Madame Hofmann, Sébastien Lifshitz : De la force tranquille.

L’histoire : une année dans la vie de madame Hofmann, infirmière en chef à l’hôpital nord de Marseille, dans un service de cancérologie (oncologie), alors qu’elle s’apprête à partir en retraite après 40 ans de service.

C’est un documentaire sur le mystère d’une femme banale, qui a su côtoyer au quotidien la mort pendant 40 ans (des urgences à la cancérologie), alors qu’aujourd’hui, une infirmière ne reste que 7 ans dans un hôpital. Le film épouse l’équilibre qu’elle a su trouver, entre son travail et ses respirations (les pauses café, sa mère, son compagnon et la montagne).

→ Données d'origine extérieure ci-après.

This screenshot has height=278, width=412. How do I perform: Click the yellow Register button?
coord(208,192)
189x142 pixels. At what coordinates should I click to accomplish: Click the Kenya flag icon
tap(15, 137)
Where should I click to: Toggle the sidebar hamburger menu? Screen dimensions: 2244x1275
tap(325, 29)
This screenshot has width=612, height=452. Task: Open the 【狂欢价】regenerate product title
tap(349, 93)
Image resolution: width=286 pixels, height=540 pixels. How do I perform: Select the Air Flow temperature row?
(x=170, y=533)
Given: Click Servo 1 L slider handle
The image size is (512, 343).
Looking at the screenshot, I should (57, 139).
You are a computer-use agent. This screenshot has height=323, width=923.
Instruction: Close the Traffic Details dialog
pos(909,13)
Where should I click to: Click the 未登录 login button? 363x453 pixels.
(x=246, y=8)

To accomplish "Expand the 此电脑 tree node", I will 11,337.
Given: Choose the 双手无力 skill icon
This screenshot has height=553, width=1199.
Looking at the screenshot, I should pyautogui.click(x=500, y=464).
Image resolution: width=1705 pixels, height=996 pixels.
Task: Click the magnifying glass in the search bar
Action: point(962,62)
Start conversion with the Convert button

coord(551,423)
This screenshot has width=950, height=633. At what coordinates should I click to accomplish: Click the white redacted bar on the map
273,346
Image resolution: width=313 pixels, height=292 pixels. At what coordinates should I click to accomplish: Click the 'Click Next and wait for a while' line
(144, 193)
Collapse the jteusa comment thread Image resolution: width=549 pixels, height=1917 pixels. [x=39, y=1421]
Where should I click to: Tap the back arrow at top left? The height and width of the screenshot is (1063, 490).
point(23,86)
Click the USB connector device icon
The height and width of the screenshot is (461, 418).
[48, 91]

Les difficultés liées au COVID (problématique des cercueils plombés pour les enterrements à l’étranger) sont effleurées, et les problèmes de personnel sont soulignés (usure, problème de recrutement), mais ancré du côté de la vie, le film tente constamment de deviner ce qui fait tenir le système et des êtres parfois à bout de souffle, et tentés par l’ennui du privé sur un matelas de billets.

On n’y voit peu la maladie à laquelle on s’attend, car on voit très peu de patients de l’hôpital, et un seul mort, dans son sarcophage de plastique blanc (le montage laisse penser qu’il s’agit de l’individu aperçu sur un brancard un peu avant, mais il n’en est rien). Si on voit très peu de malades de l’hôpital, la maladie est omniprésente, mais plutôt du coté de la soignante (au bord du burn out, avec des prédispositions génétiques à certains cancers) et de ses soutiens (sa mère et son compagnon ont des soucis de santé), ce qui dessine un corps soignant malade, aussi bien symboliquement (manque d’attrait, autorité non reconnue par certains malades, comme évoqué en début de film) que physiquement, et c’est bien l’épuisement qui mène Sylvie Hofmann à la retraite.

Dans ce désert de souffrances qu’est l’univers hospitalier, un des rares points d’eau est l’humour, et Sébastien Lifshitz s’y attarde, tant ce rire a ceci de particulier qu’il se nourrit, pour en guérir, de la mort, avec cette apothéose, en fin de film, où le départ en retraite manque de se transformer en Orange mécanique.

En résumé : un bon film sur la banalité du bien, son mystère et sa fragilité, mais aussi sa transmission, de mère à fille, de partante à remplaçante. Sans voyeurisme ni noirceur, avec santé, le film nous rappelle que notre ordinaire est parfois extraordinaire, et que le système ne tient qu’à un fil.